— begin —
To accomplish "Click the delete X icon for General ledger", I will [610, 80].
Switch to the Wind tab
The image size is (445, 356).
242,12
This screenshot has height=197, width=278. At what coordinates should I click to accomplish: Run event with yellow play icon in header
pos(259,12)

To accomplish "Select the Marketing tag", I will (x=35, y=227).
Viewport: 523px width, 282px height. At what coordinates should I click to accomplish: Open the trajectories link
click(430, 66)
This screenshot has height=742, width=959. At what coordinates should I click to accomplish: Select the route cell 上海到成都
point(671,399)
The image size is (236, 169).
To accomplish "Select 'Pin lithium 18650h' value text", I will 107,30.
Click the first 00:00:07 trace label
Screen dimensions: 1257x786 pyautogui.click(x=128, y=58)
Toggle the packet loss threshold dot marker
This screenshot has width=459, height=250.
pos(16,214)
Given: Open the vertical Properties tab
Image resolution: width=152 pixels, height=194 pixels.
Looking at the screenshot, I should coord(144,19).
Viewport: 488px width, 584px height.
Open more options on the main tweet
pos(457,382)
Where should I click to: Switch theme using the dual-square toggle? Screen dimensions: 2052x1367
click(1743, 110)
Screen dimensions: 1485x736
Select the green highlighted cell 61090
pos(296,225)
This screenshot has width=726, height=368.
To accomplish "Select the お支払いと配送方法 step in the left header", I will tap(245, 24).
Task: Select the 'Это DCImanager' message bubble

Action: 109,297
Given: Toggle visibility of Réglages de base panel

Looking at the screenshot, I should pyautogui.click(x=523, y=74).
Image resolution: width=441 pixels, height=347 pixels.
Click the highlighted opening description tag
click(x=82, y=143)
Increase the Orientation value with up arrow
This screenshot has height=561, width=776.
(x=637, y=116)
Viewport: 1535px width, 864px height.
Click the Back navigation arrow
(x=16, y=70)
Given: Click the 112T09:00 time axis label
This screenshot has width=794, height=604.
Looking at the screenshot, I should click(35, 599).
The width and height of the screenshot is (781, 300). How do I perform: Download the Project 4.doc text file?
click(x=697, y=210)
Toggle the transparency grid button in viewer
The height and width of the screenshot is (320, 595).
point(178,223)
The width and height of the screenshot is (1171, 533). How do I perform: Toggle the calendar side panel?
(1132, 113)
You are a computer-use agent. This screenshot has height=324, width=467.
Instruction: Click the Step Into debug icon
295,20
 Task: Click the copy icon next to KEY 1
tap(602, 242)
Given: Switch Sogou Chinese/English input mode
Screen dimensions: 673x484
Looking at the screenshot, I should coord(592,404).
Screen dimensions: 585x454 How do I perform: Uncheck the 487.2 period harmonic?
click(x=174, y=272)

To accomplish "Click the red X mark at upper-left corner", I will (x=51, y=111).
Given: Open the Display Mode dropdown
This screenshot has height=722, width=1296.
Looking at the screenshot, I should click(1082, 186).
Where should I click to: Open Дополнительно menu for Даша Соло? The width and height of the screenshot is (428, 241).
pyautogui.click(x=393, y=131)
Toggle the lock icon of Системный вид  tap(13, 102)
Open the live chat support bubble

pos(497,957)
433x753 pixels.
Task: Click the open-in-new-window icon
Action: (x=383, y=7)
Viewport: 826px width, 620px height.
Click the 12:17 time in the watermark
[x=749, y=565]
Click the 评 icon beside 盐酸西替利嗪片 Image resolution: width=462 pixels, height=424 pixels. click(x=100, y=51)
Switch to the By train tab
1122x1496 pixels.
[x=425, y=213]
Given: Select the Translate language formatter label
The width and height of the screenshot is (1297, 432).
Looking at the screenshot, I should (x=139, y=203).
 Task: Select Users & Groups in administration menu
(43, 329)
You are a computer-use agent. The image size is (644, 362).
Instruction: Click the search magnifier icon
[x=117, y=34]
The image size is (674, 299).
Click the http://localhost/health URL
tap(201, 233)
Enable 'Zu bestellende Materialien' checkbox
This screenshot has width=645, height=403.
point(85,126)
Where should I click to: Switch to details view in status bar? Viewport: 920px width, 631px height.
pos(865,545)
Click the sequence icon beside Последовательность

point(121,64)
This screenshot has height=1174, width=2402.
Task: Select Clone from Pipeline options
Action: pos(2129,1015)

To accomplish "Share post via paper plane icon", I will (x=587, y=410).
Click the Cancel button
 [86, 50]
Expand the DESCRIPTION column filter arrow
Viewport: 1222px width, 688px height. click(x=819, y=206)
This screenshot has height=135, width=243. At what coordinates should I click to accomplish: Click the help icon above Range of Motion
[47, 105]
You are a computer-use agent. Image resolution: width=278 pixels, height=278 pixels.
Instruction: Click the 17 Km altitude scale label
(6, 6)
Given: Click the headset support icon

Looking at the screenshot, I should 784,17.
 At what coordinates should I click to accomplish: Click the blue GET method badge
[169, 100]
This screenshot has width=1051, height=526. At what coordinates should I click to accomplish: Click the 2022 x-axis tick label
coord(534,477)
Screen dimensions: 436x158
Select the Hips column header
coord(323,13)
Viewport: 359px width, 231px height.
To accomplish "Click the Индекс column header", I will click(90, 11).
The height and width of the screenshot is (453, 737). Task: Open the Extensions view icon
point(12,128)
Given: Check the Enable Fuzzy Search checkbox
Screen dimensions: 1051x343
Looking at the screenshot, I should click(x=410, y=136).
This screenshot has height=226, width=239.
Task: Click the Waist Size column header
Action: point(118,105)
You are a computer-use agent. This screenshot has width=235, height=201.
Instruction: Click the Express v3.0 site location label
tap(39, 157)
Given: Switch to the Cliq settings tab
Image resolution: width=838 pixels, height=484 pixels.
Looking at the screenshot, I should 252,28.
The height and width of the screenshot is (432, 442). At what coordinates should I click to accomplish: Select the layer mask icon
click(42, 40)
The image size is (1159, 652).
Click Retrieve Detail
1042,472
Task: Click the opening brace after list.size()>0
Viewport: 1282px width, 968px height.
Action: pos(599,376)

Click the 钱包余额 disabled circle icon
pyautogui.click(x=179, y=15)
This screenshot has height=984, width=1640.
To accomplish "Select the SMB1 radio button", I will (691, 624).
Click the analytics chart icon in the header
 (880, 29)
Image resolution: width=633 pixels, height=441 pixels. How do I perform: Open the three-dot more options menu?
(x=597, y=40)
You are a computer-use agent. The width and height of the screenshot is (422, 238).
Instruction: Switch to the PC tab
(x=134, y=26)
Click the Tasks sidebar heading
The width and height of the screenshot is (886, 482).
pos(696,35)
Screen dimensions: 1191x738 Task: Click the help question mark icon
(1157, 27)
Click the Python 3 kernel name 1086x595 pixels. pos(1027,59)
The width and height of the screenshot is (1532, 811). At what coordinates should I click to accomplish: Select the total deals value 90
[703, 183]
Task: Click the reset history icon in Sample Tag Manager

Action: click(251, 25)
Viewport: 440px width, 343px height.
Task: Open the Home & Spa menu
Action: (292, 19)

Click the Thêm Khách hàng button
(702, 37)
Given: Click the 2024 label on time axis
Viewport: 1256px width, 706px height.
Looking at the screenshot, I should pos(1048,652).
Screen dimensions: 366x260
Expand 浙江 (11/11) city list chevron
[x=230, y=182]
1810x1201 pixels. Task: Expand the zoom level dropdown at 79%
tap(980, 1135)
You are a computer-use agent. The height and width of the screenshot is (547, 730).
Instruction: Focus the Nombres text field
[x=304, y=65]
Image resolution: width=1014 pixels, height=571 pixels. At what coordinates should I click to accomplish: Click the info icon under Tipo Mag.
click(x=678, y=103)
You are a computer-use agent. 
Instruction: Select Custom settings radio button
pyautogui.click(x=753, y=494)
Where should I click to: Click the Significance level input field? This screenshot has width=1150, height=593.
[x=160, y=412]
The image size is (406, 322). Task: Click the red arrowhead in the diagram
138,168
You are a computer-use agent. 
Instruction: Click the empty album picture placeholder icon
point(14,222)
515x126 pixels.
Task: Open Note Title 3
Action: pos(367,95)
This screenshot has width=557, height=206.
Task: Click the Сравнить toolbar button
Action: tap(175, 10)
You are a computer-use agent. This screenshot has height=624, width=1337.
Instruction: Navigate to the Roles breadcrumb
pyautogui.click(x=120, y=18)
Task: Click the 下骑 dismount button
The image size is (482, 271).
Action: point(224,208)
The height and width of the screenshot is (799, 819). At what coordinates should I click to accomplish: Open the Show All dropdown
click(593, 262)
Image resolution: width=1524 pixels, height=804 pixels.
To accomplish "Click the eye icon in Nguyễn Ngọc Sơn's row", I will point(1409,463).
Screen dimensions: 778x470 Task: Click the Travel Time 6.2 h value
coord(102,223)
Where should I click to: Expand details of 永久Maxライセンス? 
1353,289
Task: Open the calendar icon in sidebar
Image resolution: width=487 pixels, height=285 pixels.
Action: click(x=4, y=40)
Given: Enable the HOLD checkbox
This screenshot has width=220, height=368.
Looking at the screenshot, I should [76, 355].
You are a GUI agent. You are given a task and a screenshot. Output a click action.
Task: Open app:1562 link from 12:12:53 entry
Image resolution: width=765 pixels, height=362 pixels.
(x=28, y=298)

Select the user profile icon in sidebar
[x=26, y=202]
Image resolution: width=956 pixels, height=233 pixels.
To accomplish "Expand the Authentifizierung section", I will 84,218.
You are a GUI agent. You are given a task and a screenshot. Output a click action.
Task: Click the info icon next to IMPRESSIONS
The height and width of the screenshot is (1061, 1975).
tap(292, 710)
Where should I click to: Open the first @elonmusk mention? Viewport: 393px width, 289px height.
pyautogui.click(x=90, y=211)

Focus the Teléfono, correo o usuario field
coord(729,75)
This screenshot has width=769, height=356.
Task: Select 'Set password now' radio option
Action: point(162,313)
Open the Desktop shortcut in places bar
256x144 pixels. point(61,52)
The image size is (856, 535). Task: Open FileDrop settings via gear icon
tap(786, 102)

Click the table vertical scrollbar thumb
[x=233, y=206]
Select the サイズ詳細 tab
— end —
#### [Given task]
Filter the records above down to the lines that contain the word "first", copying each one.

#### [Correct output]
Click the first 00:00:07 trace label
Where should I click to: Open the first @elonmusk mention? Viewport: 393px width, 289px height.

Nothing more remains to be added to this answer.